Fig 7. BSK3-HA plants exhibit increased BR responses and defective shoot organ separation.

(A) Seven-day-old etiolated seedlings grown on ½ LS agar plates with or without 2 μM BRZ. Scale bar = 4 mm. (B) Hypocotyl length of 7-day-old etiolated seedlings. Error bars represent STD (n = 22–38). (C) Primary root length of 7-day-old light-grown seedlings. Error bars represent STD (n = 56–71). (D) Western blot analyses of BSK3-HA and BES1 protein expression. Asterisk (*) indicates the dephosphorylated BES1 protein. (E) Shoot organ fusion phenotypes of bzr1-1D, bes1-1D, and BSK3-HA plants. Arrows point to the fusion of cauline leaf and inflorescence stem. (F) Twenty-four-day-old plants and 7-day-old etiolated seedlings. bin2-1 was genotyped by PCR using bin2-1-FW and bin2-1-RV primers. Col-0 PCR fragments have a XhoI site, while bin2-1 PCR fragments do not have this site. Scale bar = 1 cm. (G) Hypocotyl length of 7-day-old etiolated seedlings. Error bars represent STD (n = 61–83). (H) Fifty-day-old plants and siliques. Scale bar = 4 cm (plants) or 2 mm (siliques). (D and F) Thirty micrograms of total proteins were loaded. (F-H) F3 or F4 bin2-1 plants homozygous for the BSK3pro:BSK3-HA transgene were analyzed. (B, C, and G) Different letters above the bars indicate significant differences (P < 0.05).

### WORK INSTRUCTION
Using the figure legend, explain what tells the PCR fragments of bin2-1 plants apart from those of Col-0.

### DATA EXCERPT
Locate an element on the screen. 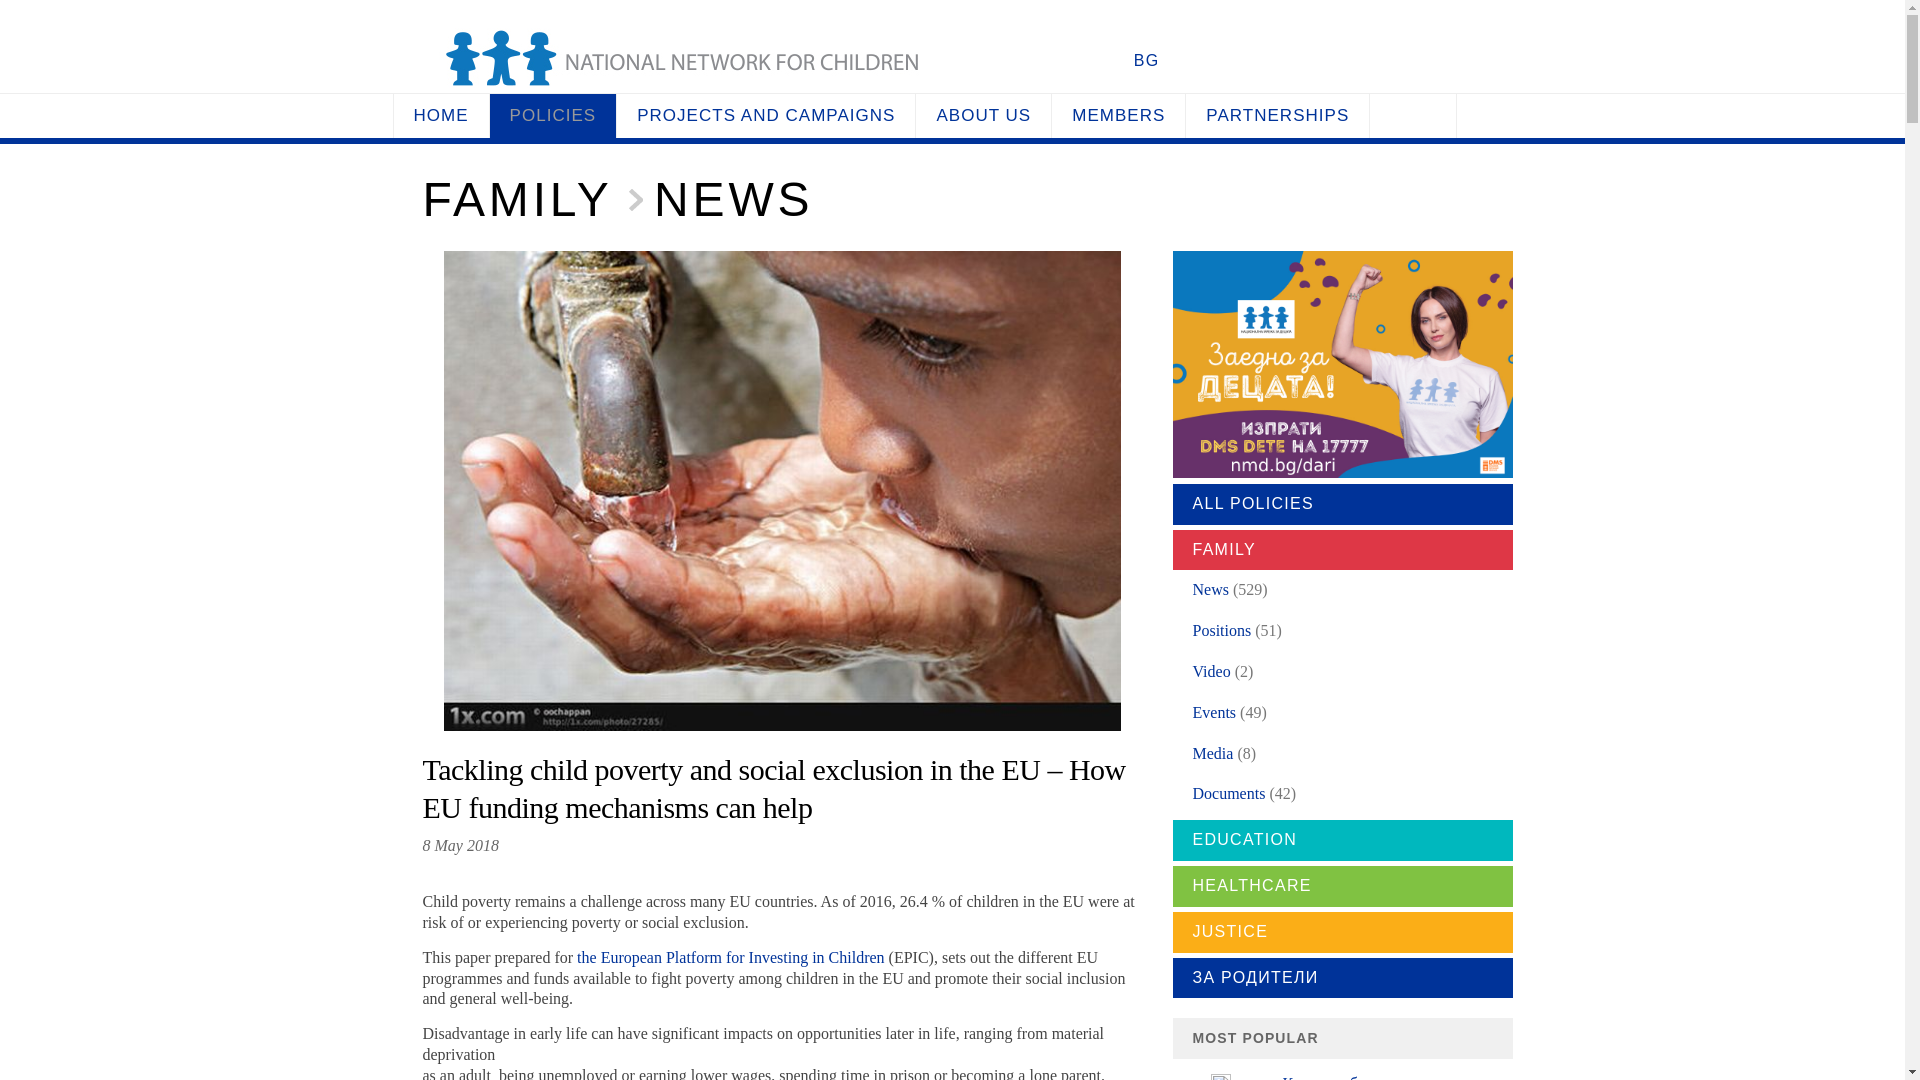 Image resolution: width=1920 pixels, height=1080 pixels. JUSTICE is located at coordinates (1342, 932).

### WRITTEN ANSWER
The plants were genotyped by PCR with the bin2-1-FW and bin2-1-RV primers. Col-0 PCR fragments have an XhoI site, and bin2-1 PCR fragments do not.